We are deeply indebted to the source of our labeled data, http://supremecourtdatabase.org, which has complete, expertly coded and labeled data about US Supreme Court cases dating back to 1791. We used the "modern" version of the database, with cases since 1946, since the Court functioned quite differently in earlier periods. The modern database has two different versions, and we use both. The case-centered database contains 8,893 cases (as rows), each of which is described in 53 columns. The justice-centered database contains the same information, but each case is split into 5 to 9 rows, one for each justice who voted in the case (usually 9 of course, so there are 79,612 total rows). The justice-centered database contains 8 extra columns with justice names and their votes, whether he or she wrote the majority opinion etc.
We selected ideological direction (i.e. "liberal" vs. "conservative" as detailed on pages 50-52 of the codebook, included in this repo) as our target for prediction since this is generally what people have an intuition for and want to know. Prior research by Katz, Bommarito and Blackman targeted case disposition, coded in the database as any of 11 categories but essentially indicating whether the Court decided to affirm or reverse a lower-court decision. However, a significant number of decisions (15% of their dataset, which included pre-1946 cases), at least at the justice-centered level, were ambiguous. Ideological direction, in contrast, is "unspecifiable" in only 1.7% of modern cases and blank for only 0.4%. Ideological direction has the additional advantage of being balanced close to 50/50% between liberal and conservative.

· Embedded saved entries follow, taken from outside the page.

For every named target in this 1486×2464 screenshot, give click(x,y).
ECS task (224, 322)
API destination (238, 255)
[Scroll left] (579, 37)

As the lengthy codebook shows, all of the columns are essentially categorical. In choosing predictor variables for our models, we first left aside non-predictive columns with unique values for each case (name of case, identification numbers, date of case). Next we needed to eliminate any columns related to the outcome of a case. This is because, in a genuine prediction scenario, we would not have data for anything not known prior to the Court's decision's being made public. Thus we do not train our models with even tangentially outcome-related columns, such as the authority cited for a decision (could be 7 different values, including "statutory construction" and "federal common law") as this could contain some clue about the decision itself and would not be known prior to the case's hearing.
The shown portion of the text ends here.